Here’s an example: Assume that a single woman with a $1,500,000 estate consisting of $1 million of real estate dies in 2003. Since the “exemption amount” (in 2003) is $1,000,000, the heirs would be subject to an estate tax on $500,000 (the $1,500,000 value of her estate less the $1,000,000 exemption amount).
If, however, the woman’s living trust allows the trustee to make gifts of assets, the trustee could gift 30% ($300,000) of her real estate to her family before her demise. Then, at her demise, she would own only $700,000 (70% of the original amount) of real estate.
By gifting a portion of the assets, the trustee created what is known as a “fractional interest.” Because a fractional interest in real estate is considered less valuable proportionately than full ownership, the IRS may in this case allow the decedent’s $700,000 of real estate to be discounted by up to 20%, a $140,000 discount.
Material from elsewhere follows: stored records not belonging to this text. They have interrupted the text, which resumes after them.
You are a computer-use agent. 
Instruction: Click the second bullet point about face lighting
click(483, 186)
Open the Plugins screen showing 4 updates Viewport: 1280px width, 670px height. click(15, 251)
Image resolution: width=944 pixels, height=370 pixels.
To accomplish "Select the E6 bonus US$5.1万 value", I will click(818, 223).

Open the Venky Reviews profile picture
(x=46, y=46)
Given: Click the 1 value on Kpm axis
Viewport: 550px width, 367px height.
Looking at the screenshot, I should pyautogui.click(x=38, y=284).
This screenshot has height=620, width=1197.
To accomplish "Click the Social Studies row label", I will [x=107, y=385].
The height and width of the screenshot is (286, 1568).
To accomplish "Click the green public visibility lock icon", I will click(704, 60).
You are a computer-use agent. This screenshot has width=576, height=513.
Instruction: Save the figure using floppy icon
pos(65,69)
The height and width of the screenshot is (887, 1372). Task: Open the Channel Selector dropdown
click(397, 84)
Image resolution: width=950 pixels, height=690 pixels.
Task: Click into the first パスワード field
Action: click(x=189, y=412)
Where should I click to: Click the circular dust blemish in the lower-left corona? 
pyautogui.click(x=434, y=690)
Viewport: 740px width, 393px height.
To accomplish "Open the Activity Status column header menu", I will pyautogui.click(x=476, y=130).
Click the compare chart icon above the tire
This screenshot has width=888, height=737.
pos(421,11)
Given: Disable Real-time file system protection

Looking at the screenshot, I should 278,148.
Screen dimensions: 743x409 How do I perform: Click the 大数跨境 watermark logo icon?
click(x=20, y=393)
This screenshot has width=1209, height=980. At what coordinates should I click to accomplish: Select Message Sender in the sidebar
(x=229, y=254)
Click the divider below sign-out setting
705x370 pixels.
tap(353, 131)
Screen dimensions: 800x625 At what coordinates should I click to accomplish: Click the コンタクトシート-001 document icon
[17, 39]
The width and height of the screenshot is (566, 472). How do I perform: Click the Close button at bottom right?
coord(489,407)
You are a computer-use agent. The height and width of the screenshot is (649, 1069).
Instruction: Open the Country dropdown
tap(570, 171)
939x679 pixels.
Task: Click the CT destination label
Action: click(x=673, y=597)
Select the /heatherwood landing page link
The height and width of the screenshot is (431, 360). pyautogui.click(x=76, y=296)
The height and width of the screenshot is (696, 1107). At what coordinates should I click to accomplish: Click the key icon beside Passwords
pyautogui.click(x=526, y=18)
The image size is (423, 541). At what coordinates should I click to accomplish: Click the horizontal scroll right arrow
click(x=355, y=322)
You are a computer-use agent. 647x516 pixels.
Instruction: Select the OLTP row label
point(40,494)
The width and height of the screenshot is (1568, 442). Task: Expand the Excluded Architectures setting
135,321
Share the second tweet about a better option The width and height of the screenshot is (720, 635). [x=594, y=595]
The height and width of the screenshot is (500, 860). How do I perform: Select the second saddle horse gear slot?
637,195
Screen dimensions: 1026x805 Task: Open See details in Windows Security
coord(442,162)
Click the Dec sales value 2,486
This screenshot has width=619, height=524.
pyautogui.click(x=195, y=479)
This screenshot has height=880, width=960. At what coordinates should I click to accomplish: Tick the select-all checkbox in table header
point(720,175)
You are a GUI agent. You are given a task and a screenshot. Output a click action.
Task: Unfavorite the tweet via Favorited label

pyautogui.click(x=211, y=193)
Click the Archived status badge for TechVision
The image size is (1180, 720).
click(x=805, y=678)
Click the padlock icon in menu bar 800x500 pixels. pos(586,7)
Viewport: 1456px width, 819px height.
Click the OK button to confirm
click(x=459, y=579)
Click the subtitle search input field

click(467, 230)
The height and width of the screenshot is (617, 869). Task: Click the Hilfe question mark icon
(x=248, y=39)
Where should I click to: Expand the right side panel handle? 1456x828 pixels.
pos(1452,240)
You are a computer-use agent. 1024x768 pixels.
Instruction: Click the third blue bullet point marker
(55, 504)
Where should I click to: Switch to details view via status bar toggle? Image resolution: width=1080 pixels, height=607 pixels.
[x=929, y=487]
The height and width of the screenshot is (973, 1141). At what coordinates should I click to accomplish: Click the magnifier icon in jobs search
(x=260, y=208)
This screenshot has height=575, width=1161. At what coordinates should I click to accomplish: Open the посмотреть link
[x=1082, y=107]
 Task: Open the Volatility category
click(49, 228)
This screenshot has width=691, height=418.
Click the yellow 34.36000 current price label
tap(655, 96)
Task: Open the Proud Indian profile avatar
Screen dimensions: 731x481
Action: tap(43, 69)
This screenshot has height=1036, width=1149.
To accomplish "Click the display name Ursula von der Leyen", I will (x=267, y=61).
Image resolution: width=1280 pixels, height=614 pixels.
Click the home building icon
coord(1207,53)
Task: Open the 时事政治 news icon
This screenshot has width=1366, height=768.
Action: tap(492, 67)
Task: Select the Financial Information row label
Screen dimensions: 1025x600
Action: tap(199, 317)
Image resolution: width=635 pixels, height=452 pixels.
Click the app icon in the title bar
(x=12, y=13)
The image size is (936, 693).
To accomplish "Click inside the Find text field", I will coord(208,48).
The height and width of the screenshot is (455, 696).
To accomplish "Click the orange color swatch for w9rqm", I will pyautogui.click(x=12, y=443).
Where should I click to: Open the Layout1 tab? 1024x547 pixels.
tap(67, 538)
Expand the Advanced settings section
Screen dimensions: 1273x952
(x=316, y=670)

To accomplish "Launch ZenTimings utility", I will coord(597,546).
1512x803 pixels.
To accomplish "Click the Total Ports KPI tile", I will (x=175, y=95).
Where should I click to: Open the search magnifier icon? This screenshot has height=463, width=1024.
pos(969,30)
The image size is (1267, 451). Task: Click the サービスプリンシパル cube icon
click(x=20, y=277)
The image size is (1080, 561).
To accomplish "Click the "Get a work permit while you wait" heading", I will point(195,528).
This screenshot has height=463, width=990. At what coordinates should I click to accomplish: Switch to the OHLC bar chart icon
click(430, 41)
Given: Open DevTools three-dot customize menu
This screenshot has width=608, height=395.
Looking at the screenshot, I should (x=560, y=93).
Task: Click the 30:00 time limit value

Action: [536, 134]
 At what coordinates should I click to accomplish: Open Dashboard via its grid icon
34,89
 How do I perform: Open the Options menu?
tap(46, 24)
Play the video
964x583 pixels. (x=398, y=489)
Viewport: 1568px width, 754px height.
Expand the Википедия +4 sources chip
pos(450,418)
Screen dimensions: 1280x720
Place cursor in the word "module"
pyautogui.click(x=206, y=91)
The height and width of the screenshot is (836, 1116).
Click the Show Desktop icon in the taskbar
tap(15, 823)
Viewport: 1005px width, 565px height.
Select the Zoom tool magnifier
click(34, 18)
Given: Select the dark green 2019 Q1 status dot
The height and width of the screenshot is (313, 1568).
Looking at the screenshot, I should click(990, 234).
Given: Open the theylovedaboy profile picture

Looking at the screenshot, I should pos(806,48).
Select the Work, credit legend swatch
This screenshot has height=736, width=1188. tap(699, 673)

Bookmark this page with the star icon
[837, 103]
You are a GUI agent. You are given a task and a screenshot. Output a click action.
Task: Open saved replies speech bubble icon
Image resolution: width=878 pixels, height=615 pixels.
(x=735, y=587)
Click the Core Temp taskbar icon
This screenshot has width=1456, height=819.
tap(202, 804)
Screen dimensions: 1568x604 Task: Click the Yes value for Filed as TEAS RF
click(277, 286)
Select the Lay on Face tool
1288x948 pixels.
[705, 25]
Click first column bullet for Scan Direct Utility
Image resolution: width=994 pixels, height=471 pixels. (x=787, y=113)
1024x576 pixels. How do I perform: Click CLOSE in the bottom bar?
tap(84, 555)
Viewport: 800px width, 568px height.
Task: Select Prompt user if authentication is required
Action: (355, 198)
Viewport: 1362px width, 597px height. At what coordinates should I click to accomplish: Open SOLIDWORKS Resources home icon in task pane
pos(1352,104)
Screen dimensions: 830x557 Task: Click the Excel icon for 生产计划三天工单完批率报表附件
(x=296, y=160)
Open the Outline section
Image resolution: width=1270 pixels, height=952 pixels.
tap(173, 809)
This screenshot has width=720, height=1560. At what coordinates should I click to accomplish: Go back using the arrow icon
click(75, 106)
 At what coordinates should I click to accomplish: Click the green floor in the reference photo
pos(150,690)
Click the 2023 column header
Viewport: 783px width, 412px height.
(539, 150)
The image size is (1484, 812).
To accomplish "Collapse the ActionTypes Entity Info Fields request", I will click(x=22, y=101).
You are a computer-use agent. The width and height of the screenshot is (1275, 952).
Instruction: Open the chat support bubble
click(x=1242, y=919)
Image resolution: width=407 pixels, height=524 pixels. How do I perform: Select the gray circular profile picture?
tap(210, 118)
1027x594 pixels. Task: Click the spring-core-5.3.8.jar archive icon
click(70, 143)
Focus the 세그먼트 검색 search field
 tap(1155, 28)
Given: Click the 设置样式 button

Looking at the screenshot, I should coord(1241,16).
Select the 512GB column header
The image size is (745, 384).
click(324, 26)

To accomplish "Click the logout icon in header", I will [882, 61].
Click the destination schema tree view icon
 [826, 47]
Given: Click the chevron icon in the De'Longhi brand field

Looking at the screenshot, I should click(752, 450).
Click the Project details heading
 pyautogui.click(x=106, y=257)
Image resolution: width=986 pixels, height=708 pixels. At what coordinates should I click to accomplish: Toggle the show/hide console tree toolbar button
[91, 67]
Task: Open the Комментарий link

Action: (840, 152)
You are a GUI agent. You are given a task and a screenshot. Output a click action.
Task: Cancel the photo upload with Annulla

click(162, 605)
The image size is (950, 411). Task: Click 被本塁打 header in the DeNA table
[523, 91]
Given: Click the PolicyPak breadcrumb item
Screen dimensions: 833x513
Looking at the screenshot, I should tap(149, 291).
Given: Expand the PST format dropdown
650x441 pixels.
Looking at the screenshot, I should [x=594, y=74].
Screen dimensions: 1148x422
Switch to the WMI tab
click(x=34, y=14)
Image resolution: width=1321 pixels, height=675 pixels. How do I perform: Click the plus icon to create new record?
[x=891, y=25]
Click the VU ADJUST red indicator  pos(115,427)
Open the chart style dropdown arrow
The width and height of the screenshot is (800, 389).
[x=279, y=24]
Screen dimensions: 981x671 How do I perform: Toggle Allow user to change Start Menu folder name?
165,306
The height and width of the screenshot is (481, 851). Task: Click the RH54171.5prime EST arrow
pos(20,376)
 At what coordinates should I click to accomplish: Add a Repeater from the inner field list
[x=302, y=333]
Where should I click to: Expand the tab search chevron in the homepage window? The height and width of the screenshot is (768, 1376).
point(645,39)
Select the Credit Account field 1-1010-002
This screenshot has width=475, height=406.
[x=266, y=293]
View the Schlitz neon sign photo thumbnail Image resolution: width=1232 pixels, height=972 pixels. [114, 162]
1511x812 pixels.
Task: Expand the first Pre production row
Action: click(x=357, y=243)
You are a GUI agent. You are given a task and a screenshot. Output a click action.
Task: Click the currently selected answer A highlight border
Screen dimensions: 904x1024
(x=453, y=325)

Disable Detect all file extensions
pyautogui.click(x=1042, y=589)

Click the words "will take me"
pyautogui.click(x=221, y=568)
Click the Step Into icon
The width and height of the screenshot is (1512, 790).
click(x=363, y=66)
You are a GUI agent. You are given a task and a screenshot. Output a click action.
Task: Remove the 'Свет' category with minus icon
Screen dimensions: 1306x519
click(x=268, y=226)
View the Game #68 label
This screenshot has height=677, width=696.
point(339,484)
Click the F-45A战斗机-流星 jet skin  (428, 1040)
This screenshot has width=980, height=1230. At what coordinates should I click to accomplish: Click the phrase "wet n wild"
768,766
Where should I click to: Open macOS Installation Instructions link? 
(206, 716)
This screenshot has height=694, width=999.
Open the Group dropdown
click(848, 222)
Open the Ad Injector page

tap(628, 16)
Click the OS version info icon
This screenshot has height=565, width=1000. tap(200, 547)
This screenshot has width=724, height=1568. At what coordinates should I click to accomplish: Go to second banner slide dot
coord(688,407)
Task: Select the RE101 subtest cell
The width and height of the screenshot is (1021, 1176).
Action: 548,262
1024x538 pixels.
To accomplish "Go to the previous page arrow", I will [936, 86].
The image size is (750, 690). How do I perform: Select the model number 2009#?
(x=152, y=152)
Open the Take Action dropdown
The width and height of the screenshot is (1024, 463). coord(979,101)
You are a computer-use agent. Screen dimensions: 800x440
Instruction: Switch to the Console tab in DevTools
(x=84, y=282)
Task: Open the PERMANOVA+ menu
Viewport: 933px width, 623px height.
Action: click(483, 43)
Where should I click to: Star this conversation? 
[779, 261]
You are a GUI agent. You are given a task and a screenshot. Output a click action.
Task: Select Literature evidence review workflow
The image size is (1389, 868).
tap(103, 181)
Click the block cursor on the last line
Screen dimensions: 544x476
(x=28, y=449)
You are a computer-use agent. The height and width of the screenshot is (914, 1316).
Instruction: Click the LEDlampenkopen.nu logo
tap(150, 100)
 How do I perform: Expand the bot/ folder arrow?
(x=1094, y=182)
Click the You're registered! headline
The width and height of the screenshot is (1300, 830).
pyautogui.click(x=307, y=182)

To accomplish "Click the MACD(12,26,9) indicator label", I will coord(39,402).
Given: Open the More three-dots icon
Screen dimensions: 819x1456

Assuming a tax rate of 48%, the tax saving on the $140,000 discount is about $58,000.
In other words, the living trust’s provision allowing the trustee to make gifts saved the decedent’s heirs approximately $58,000 in estate taxes.
As the name implies, a living trust is created during a person’s lifetime. However, many living trusts provide that upon demise, something called a “bypass trust” will be formed. Most couples want the survivor to have use of the funds in the bypass trust for support. However, many trusts erroneously require that the survivor receive all income of the bypass trust instead of allowing the survivor to take the income as needed for support.
For example, assume that the bypass trust provisions require that all income be distributed to the surviving spouse, and that the bypass trust has $1 million of assets invested at 6%. If the spouse is in the 40% income tax bracket, she keeps 60%, or $36,000, of the $60,000 annual income after paying income tax.
Further, if the spouse’s estate grows by $36,000 each year, after about five and a half years, the surviving spouse’s estate has increased by about $200,000. Assuming a 42% tax rate, the $200,000 increase will result in $84,000 in estate taxes if the surviving spouse were to die. However, the increase in estate taxes could have been eliminated if the trust had provided for discretionary rather than mandatory income to the survivor.
Create a bypass trust
A married couple with a $2 million estate should have provisions for a bypass trust. Otherwise, estate taxes could eat up as much as 50% of the couple’s estate. For example, if one spouse dies leaving all of his or her assets to the other spouse, the surviving spouse would have an estate totaling $2 million. If the surviving spouse then dies in 2003, the heirs would pay an estate tax on $1 million of assets (after the $1,000,000 exemption). If, on the other hand, the couple had a bypass trust, they would have completely eliminated the estate taxes.
In summary, a living trust should do more than avoid probate and provide a mechanism for assets to be managed in the event of incapacity. A living trust should also have provisions that minimize estate and income taxes. This article addresses only a few of the common issues that could be overlooked by “trust MILLS.” The estate planning process should include enough legal analysis so issues such as business succession planning, charitable giving, and spousal property matters can be addressed. A cookie-cutter trust mill approach, by definition, does not.
As the saying goes, “You get what you pay for.” Pay for what your family and business need and deserve. In the long run, it will pay off.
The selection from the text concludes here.